D'oh! Wish I would've seen that before brewing yesterday. I attempted an all-grain imperial stout with 9.5 lbs of grain for a 2.5 gallon batch. I mashed thinner (2qt/lb) because I read on here that water can only hold so much sugar and you'd need more. Well what was supposed to be 1.100 OG was 1.074 after a 90 minute boil. I even collected more from the sparge (6 gal vs planned 4) to boil more off and up the OG. Was that counterproductive to a high OG? The runnings were still dark so I thought "why not, must still have lots of sugar."
 
D'oh! Wish I would've seen that before brewing yesterday. I attempted an all-grain imperial stout with 9.5 lbs of grain for a 2.5 gallon batch. I mashed thinner (2qt/lb) because I read on here that water can only hold so much sugar and you'd need more. Well what was supposed to be 1.100 OG was 1.074 after a 90 minute boil. I even collected more from the sparge (6 gal vs planned 4) to boil more off and up the OG. Was that counterproductive to a high OG? The runnings were still dark so I thought "why not, must still have lots of sugar."

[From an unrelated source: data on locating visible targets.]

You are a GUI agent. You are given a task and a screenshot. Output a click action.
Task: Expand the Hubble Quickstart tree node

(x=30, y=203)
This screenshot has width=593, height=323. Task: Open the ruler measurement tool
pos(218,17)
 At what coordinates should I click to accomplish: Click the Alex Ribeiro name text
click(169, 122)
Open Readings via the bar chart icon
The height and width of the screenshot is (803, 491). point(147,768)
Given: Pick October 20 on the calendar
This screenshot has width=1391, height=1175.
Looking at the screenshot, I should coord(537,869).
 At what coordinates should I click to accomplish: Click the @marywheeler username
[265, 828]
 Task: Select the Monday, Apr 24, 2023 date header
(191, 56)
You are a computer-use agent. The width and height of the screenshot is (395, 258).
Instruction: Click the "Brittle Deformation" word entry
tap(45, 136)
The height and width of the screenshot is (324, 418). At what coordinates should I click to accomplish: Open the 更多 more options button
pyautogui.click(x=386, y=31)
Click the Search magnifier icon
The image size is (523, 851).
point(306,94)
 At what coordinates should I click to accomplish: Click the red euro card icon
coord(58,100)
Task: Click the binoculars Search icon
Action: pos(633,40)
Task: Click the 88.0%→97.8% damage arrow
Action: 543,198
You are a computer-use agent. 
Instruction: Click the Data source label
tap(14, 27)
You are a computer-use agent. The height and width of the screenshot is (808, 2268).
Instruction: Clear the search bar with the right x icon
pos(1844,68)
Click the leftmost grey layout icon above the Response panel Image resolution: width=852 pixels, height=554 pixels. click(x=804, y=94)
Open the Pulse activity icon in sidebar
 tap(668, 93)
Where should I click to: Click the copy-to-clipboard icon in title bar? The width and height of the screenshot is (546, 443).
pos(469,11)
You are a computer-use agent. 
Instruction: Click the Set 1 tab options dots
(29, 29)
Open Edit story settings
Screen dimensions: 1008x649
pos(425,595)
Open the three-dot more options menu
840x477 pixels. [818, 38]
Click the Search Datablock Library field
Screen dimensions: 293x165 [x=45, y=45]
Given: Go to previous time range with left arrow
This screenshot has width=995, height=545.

You added more water with a thinner mash and by using 2 more gallons of sparge water. Of course that is going to be counterproductive to a high OG.

More water = more water. If you still wanted a 4 gal batch at 1.100, you would have to boil more of that water off, so you should have extended that boil to 2-3 hours.
Or mashed thicker and only used first runnings. Spage gravities will always be lower gravity than first runnings, so the more you sparge, the lower your overall SG will be.
 
I brew 10 gallon batches (actually I aim for about 12 gallons post boil) and batch sparge. My first runnings are usually in the mid 1.080s, with 1.093 once. Volume of the first runnings is typically just under 5 gallons.